*GIVEN EXERCISE*. Rewrite each line of the entries below as one string in a JSON list, skipping blank lines, and leave the pictures out.

[Entries for finding described items]
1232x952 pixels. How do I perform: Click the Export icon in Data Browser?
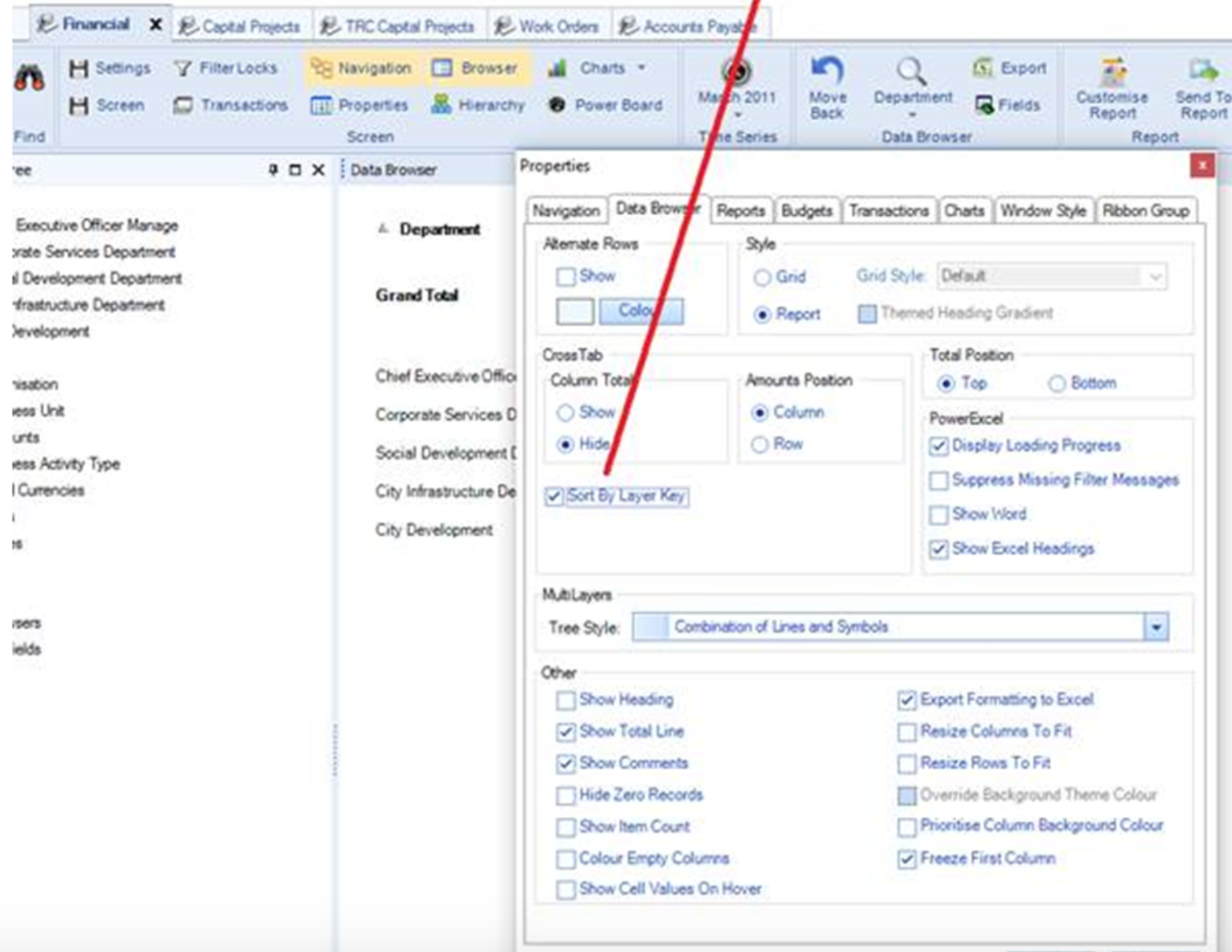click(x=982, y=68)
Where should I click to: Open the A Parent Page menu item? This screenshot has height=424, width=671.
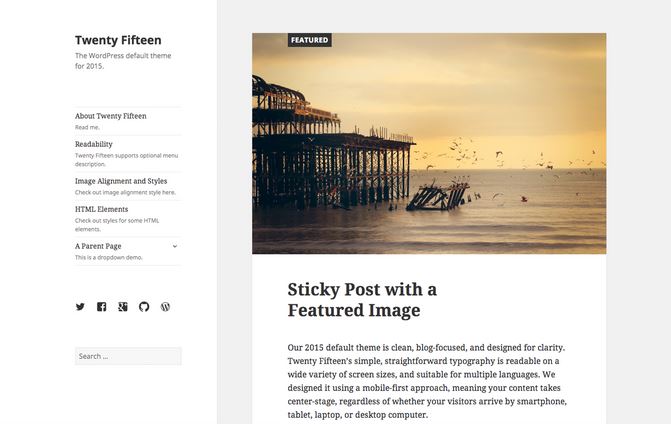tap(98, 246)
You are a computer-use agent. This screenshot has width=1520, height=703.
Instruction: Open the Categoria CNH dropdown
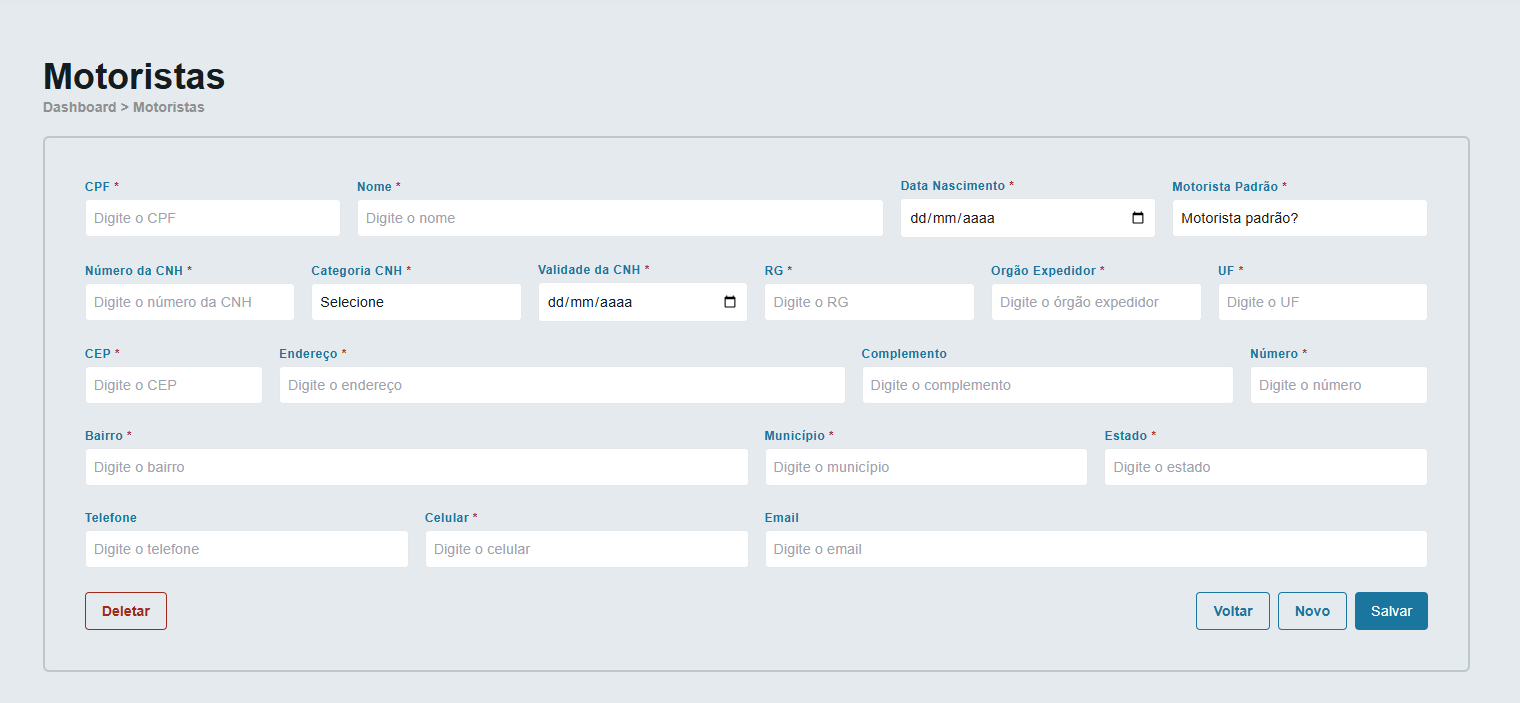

*ANSWER FOR THE TASK*.
[
  "1232x952 pixels. How do I perform: Click the Export icon in Data Browser?",
  "click(x=982, y=68)",
  "Where should I click to: Open the A Parent Page menu item? This screenshot has height=424, width=671.",
  "tap(98, 246)",
  "You are a computer-use agent. This screenshot has width=1520, height=703.",
  "Instruction: Open the Categoria CNH dropdown"
]